Figure 6.. Inverse impact of STAT5B^Y665F and STAT5B^Y665H on the establishment of transcription enhancers and immune programs.

(A) Coverage plots displaying the patterns of STAT5B binding, H3K27ac marks, and Pol II loading on promoters of genes with or without STAT5B binding (blue, Y665H; red, Y665F; n = 2–3). (B) Distribution of STAT5B binding peaks across genomic regions. ChIP-seq signals within ± 3kbp of STAT5B binding regions identified in IL-2/IL-7–stimulated T cells of Y665F mice shown as pie chart. (C) Enhancer cluster analysis using IL-2/7–stimulated T cells of Y665F mice. The y-axis indicates the normalized peak score (enhancer cluster score) of STAT5B binding, whereas the x-axis represents the ranking of peaks. No enhancer clusters were identified in Y665H mice. (D) STAT5B binding, H3K27ac, and Pol II loading at regulatory elements of the interleukin-2 receptor subunit alpha (Il2ra), cytokine-inducible SH2–containing protein (Cish), cd8 subunit alpha (Cd8a), interleukin-18 receptor 1 (Il18r1), interleukin-2 receptor subunit beta (Il2rb), and suppressor of cytokine signaling 2 (Socs2) genes in IL-2/7–stimulated T cells from Y665, Y665H, and Y665F mice.

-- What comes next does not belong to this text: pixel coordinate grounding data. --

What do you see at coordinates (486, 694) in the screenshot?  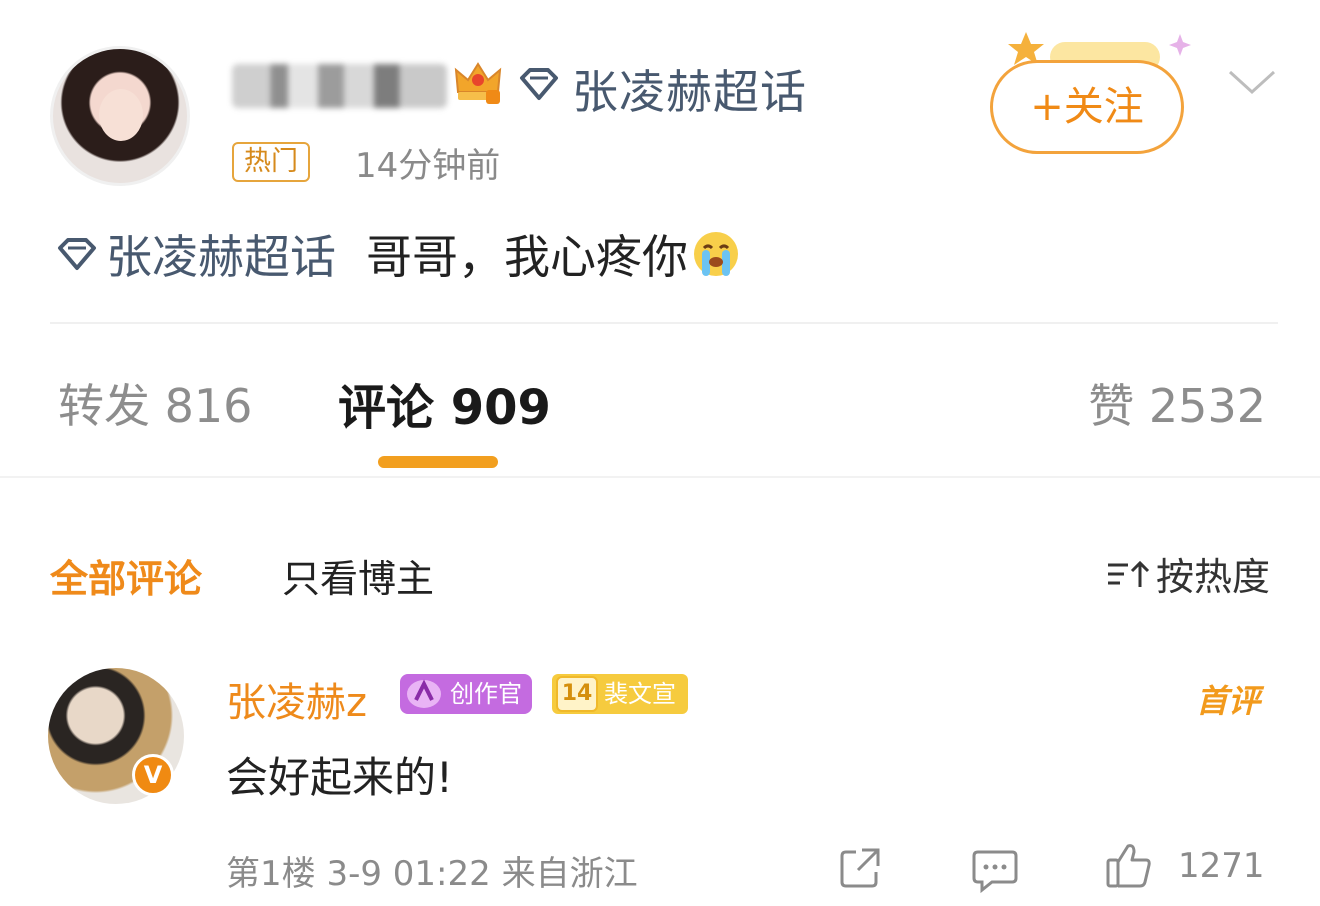 I see `creator-badge-label: 创作官` at bounding box center [486, 694].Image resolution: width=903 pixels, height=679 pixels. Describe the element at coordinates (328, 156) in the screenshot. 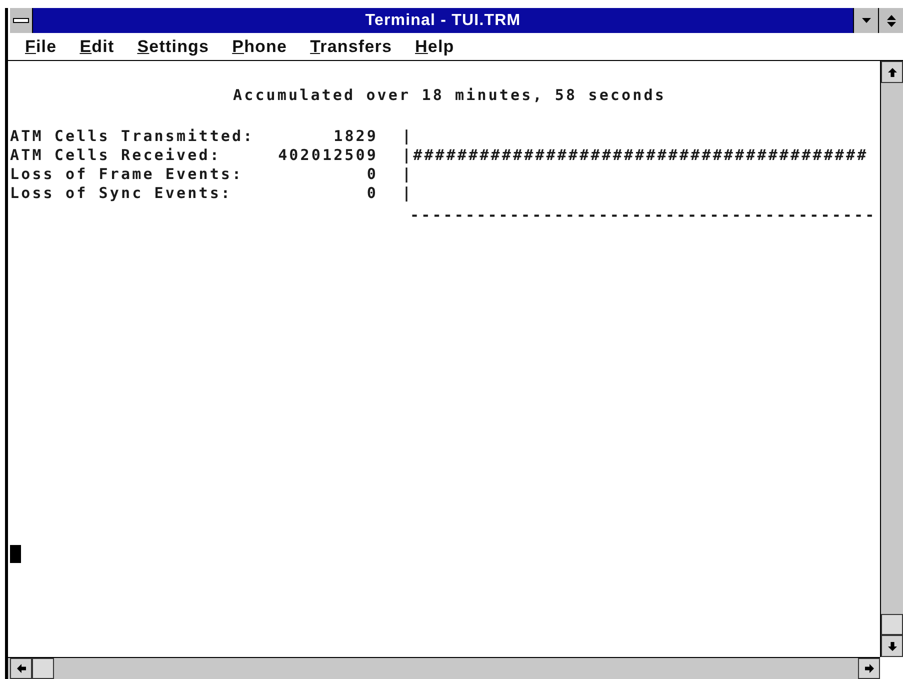

I see `stat-value: 402012509` at that location. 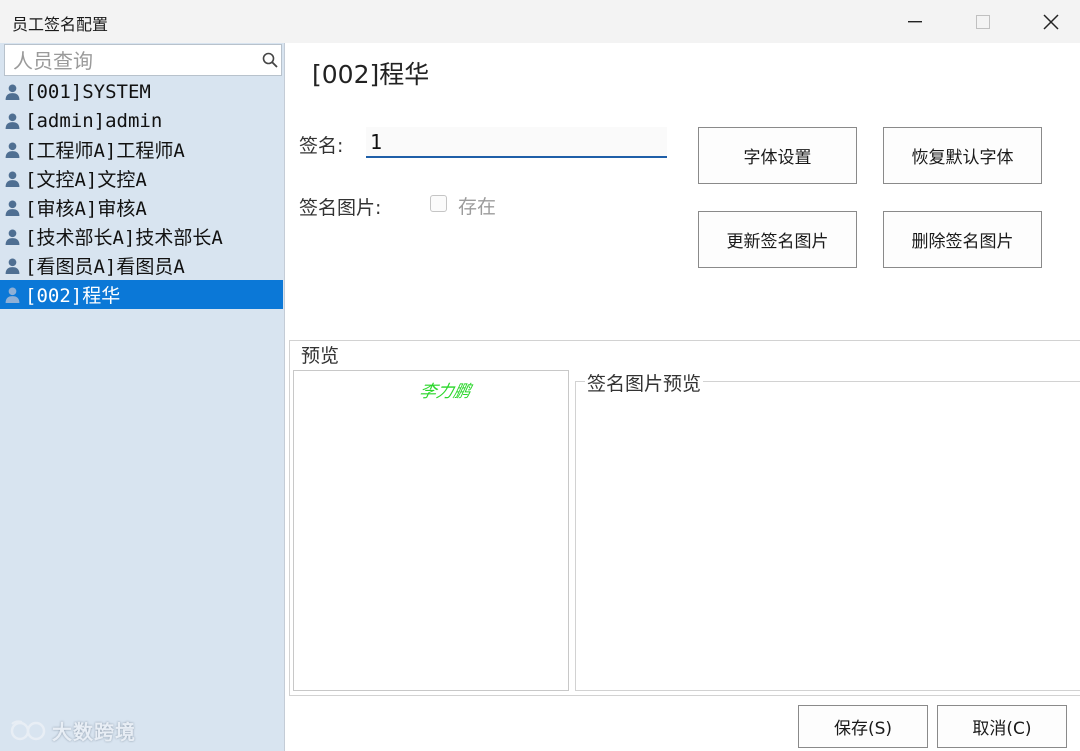 I want to click on user-list-item-label: [文控A]文控A, so click(x=86, y=180).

Figure 7.. Hematopoietic stem and progenitor cells in the bone marrow of Stat5b mutant mice.

(A) Dot plot graph of total numbers of BM cells in Stat5b^Y665, Stat5b^Y665F, and Stat5b^Y665H mice. (B) Representative flow cytometry plots of myeloid progenitors (Lin-CD117⁺Sca-1⁻), Lin-Sca-1⁺CD117⁺ cells (KSL), and KSL subpopulations. (C) Dot plot graph of absolute numbers of KSL (Lin-Sca-1⁺CD117⁺) cells. (D) Dot plot graph of absolute numbers of long-term hematopoietic stem (CD150⁺CD48⁻ KSL) cells. (E) Dot plot graph of absolute numbers of multipotent progenitor 2 (CD150⁺CD48⁺ KSL) cells. (F) Dot plot graph of absolute numbers of multipotent progenitor 3/4 (CD150⁻CD48⁺ KSL) cells. (G) Dot plot graph of colony-forming cell numbers per 20,000 BM cells. (H) Dot plot graph of absolute numbers of myeloid progenitor cells. (I) Dot plot graph of absolute numbers of common myeloid progenitor cells. (J) Dot plot graph of absolute numbers of granulocyte–monocyte progenitor cells. (K) Dot plot graph of absolute numbers of megakaryocytic erythroid progenitor cells. (L) Dot plot graph of absolute numbers of common lymphoid progenitor cells. (M) Uniform Manifold Approximation and Projection graph of the cell types identified from all three genotypes using single-cell sequencing. (N) Bar graphs of the cluster frequency of the different cell types identified in the bone marrow of Stat5b^Y665, Stat5b^Y665F, and Stat5b^Y665H mice using single-cell sequencing. (O) Categorical scatter plot of relative gene expression values of representative genes from Gene Ontology (GO) category hematopoiesis stem cells in Stat5b^Y665F and Stat5b^Y665H mice. (C, D, E, F, G, H, I, J, K, L) Median of independent biological replicates shown as a horizontal line in panels (C, D, E, F, G, H, I, J, K, L) (Stat5b^Y665, n = 5; Stat5b^Y665F, n = 5; Stat5b^Y665H, n = 5). A one-way ANOVA followed by Tukey’s multiple comparisons test was used to evaluate the statistical significance of differences between groups. *P < 0.05, **P < 0.01, ***P < 0.0001, ****P < 0.0001.